**Task directions**
Write each line exactly as it stands, from the line containing "Task: Select the 소결벽돌 brick recipe" through the end of the data.

#### Information provided

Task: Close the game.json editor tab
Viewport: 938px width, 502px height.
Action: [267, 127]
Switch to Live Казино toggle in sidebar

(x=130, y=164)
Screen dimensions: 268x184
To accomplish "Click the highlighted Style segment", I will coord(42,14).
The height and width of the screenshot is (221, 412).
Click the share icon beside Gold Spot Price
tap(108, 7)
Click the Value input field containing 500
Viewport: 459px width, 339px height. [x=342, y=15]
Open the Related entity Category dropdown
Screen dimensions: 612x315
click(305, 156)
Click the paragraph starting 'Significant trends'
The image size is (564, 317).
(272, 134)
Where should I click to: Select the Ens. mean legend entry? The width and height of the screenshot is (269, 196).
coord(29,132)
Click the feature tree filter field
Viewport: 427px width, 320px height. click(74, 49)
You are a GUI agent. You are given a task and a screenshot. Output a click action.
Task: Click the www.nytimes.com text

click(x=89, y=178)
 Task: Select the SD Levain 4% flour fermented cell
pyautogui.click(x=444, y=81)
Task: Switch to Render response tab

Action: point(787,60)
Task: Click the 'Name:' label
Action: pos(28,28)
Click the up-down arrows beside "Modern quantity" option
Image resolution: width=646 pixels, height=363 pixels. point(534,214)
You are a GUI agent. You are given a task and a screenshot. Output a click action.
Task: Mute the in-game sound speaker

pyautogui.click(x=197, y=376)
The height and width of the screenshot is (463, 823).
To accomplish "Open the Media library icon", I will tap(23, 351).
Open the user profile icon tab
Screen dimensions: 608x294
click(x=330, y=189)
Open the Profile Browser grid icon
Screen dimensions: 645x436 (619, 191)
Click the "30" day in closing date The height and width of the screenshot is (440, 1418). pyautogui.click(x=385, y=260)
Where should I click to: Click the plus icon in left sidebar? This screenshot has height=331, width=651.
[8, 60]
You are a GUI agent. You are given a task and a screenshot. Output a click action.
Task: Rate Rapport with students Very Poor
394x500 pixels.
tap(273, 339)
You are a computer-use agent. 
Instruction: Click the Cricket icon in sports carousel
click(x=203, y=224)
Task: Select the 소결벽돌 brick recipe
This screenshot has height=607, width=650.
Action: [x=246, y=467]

########

**Exercise result**
Task: Select the 소결벽돌 brick recipe
This screenshot has height=607, width=650.
Action: [x=246, y=467]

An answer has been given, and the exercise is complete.